As such, Abraham in no manner was justified by works, but by promise of God.
That the justification of Abraham resulted in works is that evidence (sign) that the promise of God was sure and certain.
7It was also given to him to make war with the saints and to overcome them, and authority over every tribe and people and tongue and nation was given to him. 8All who dwell on the earth will worship him, everyone whose name has not been written from the foundation of the world in the book of life of the Lamb who has been slain. 9If anyone has an ear, let him hear. 10If anyone is destined for captivity, to captivity he goes; if anyone kills with the sword, with the sword he must be killed. Here is the perseverance and the faith of the saints.
How could names be written before the crucifixion?
Because the Crucifixion that took place in HUMAN time and space was not contained and confined to time and space from God’s perspective.
No names could be written, if redemption was not already factual from the Father's perspective.
See there is never a time when one is added,Its very simple, God is Omniscient.
However, your proof text stands a little criticism, because you are not considering that all men are written in the Book of Life.
Before you object, ask yourself, "Doesn't one have to be in there in order to be blotted out?"
One passage:
Psalm 69:18-28
King James Version (KJV)
18 Draw nigh unto my soul, and redeem it: deliver me because of mine enemies.
19 Thou hast known my reproach, and my shame, and my dishonour: mine adversaries are all before thee.
20 Reproach hath broken my heart; and I am full of heaviness: and I looked for some to take pity, but there was none; and for comforters, but I found none.
21 They gave me also gall for my meat; and in my thirst they gave me vinegar to drink.
22 Let their table become a snare before them: and that which should have been for their welfare, let it become a trap.
23 Let their eyes be darkened, that they see not; and make their loins continually to shake.
24 Pour out thine indignation upon them, and let thy wrathful anger take hold of them.
25 Let their habitation be desolate; and let none dwell in their tents.
26 For they persecute him whom thou hast smitten; and they talk to the grief of those whom thou hast wounded.
27 Add iniquity unto their iniquity: and let them not come into thy righteousness.

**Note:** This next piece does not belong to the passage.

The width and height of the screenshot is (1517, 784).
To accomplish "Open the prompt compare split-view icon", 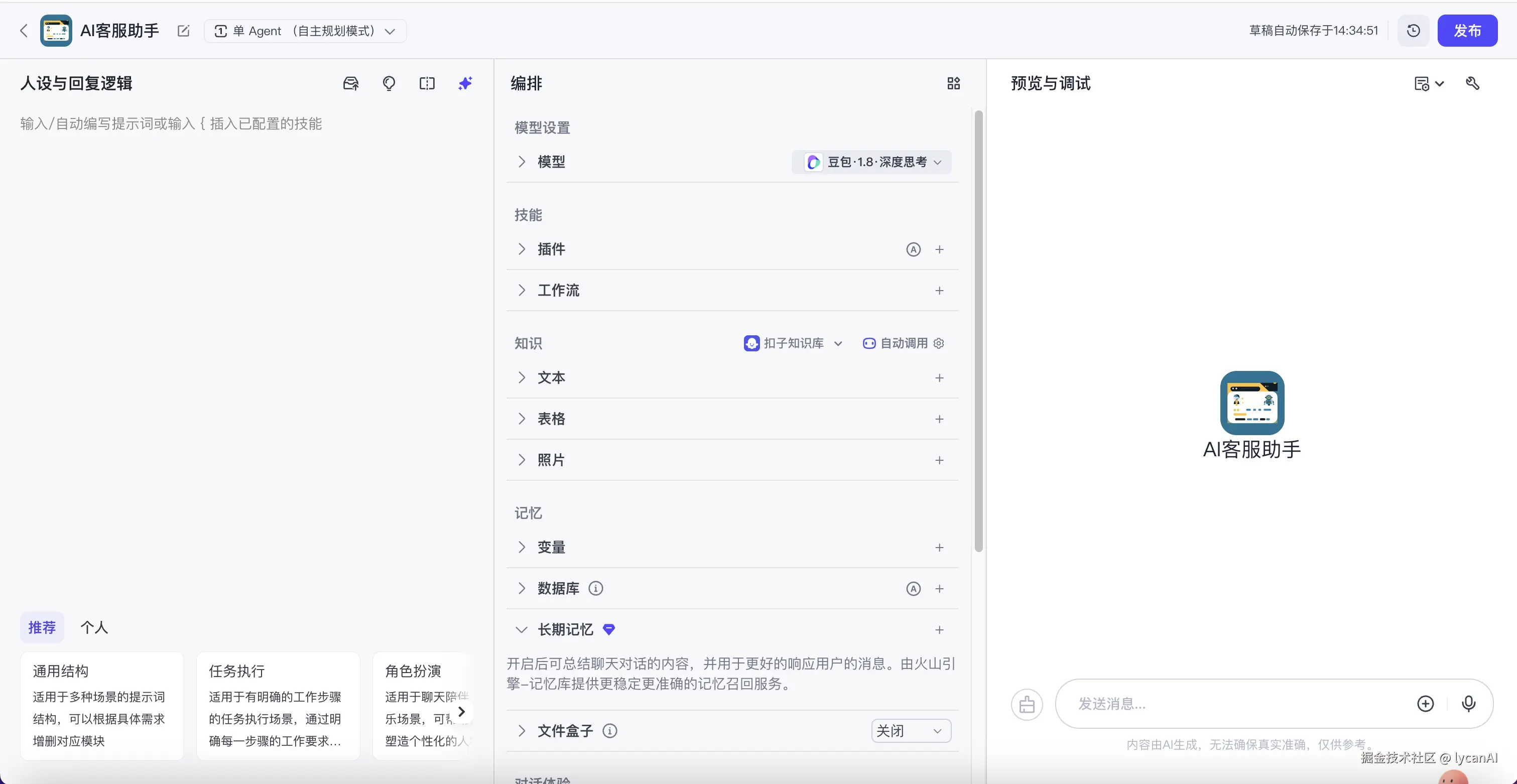I will [x=427, y=84].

28 Let them be blotted out of the book of the living, and not be written with the righteous.
In view is the enemies of Christ.
And they are in the Book of Life.
Also an interesting subject, thanks.
God bless.
See there is never a time when one is added,
Nor, even “blotted out” but is only suggested by the psalmist who had no authority over either adding or taking out.
Again, each of these does not show a name actually removed.On the contrary, it is not just a "suggestion" of the Psalmist, but something that will happen:
Exodus 32:32-34
King James Version (KJV)
32 Yet now, if thou wilt forgive their sin--; and if not, blot me, I pray thee, out of thy book which thou hast written.
33 And the Lord said unto Moses, Whosoever hath sinned against me, him will I blot out of my book.
Revelation 22:19
King James Version (KJV)
19 And if any man shall take away from the words of the book of this prophecy, God shall take away his part out of the book of life, and out of the holy city, and from the things which are written in this book.
Unless one overcomes (defined by John in 1 John 5:1-5):
Revelation 3
King James Version (KJV)
5 He that overcometh, the same shall be clothed in white raiment; and I will not blot out his name out of the book of life, but I will confess his name before my Father, and before his angels.
God bless.
Again, each of these does not show a name actually removed.
Exodus asking to be blotted is not actually being blotted, it was an expression of concern, not of consequence.
Revelation 22 is not removing salvation but a statement concerning the blessings of that salvation.
Romans 8 would stand in violation of this Revelation verse without such consideration.